» WORK TASK
Leave the images aside and output every entry exactly.

» LISTED RECORDS
--------------------

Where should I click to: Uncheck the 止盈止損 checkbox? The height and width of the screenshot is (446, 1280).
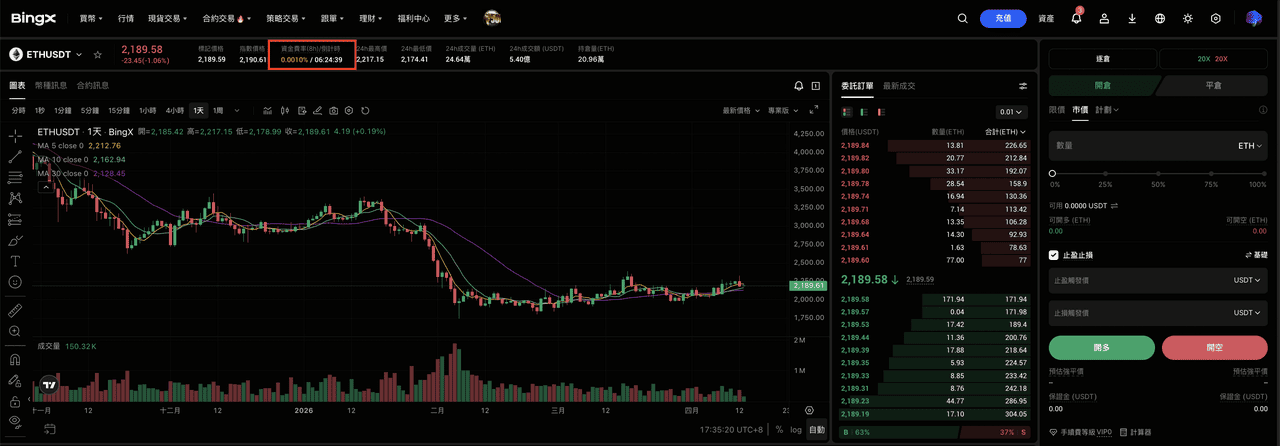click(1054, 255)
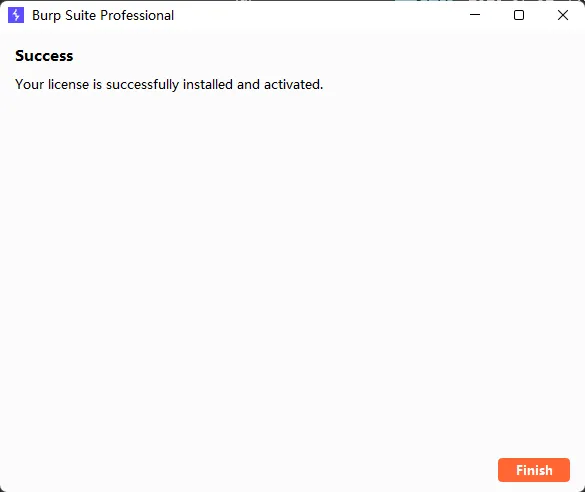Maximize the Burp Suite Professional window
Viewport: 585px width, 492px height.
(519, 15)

--------------------

» COMPLETED TASK
Where should I click to: Uncheck the 止盈止損 checkbox? The height and width of the screenshot is (446, 1280).
click(1054, 255)
Maximize the Burp Suite Professional window
Viewport: 585px width, 492px height.
(519, 15)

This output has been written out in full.